The company sponsors the Quick Step-Innergetic and Team Milram cycling teams. Le Coq Sportif also supplied kits to the Tottenham Hotspur team that won the FA Cup in 1981 and 1982, Aston Villa 1982 team that won the European Cup, Chelsea (1981-1986), Sunderland (1981-1983), Sheffield United (1997-2000 and 2002-2009) and Everton (1983-1986 and 2009-2012) and AFC Ajax of Amsterdam (1/1973-6/1977 and 7/1980-12/1984); the FIFA World Cup winning teams of Italy in 1982 and Argentina in 1986. The company also sponsored Brazilian club Sport Club Internacional in 1982. The club won the traditional Joan Gamper Trophy at the Camp Nou in Barcelona while using Le Coq uniforms. Internacional also won the 1982 Gaúcho Championship wearing Le Coq. Fluminense Football Club is another Brazilian club that dressed Le Coq Sportif's kits in the 80s and won the National League title in 1984 as well as a Campeonato Carioca threepeat in 1983, 1984 and 1985. Its largest recent success in Brazil came by designing the Atlético Mineiro uniforms between 2019 and 2021, including the kit of the team that won the Brazilian Championship the latter year, ending a 50-year drought, also winning the 2021 Brazilian Cup and reaching the Copa Libertadores 2021 semifinals.

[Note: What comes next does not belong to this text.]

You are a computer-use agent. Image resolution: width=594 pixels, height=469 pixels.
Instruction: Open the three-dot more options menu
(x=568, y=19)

In other sports, tennis player Arthur Ashe wore Le Coq Sportif when winning the 1975 Wimbledon Championship. The company then launched a sneakers line, the Arthur Ashe shoe. Belgian Justine Henin also wore LCS when she played the 2001 Wimbledon final. South Korean golfer Yang Yong-eun wore a Le Coq Sportif shirt on the last day of the PGA Championship in 2009, which he won.

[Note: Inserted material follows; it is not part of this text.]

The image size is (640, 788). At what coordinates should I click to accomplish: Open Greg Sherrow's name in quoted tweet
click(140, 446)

Le Coq Sportif hired local designers in Japan and Korea to complete and adapt the global collection for local market. They also signed some partnerships to release special models. Le Coq Sportif in Japan associated with Sou to create handmade shoes and tabi. They also released a line of shoes with designer Kamishima Chinami. For Le Coq Sportif Korea, the partnership was made with the car manufacturer Peugeot to create a shoe named the "Peugeot 207cc." The shoes were recalled in 2009 for a product fault, when the fabric was exposed to water the shoe's stitching would come apart. This in turn lost Le Coq Sportif millions in revenue. In 2012, Le Coq Sportif returned to professional cycling, and manufactured the jerseys for the Tour de France under a new five-year contract with Amaury Sport Organisation.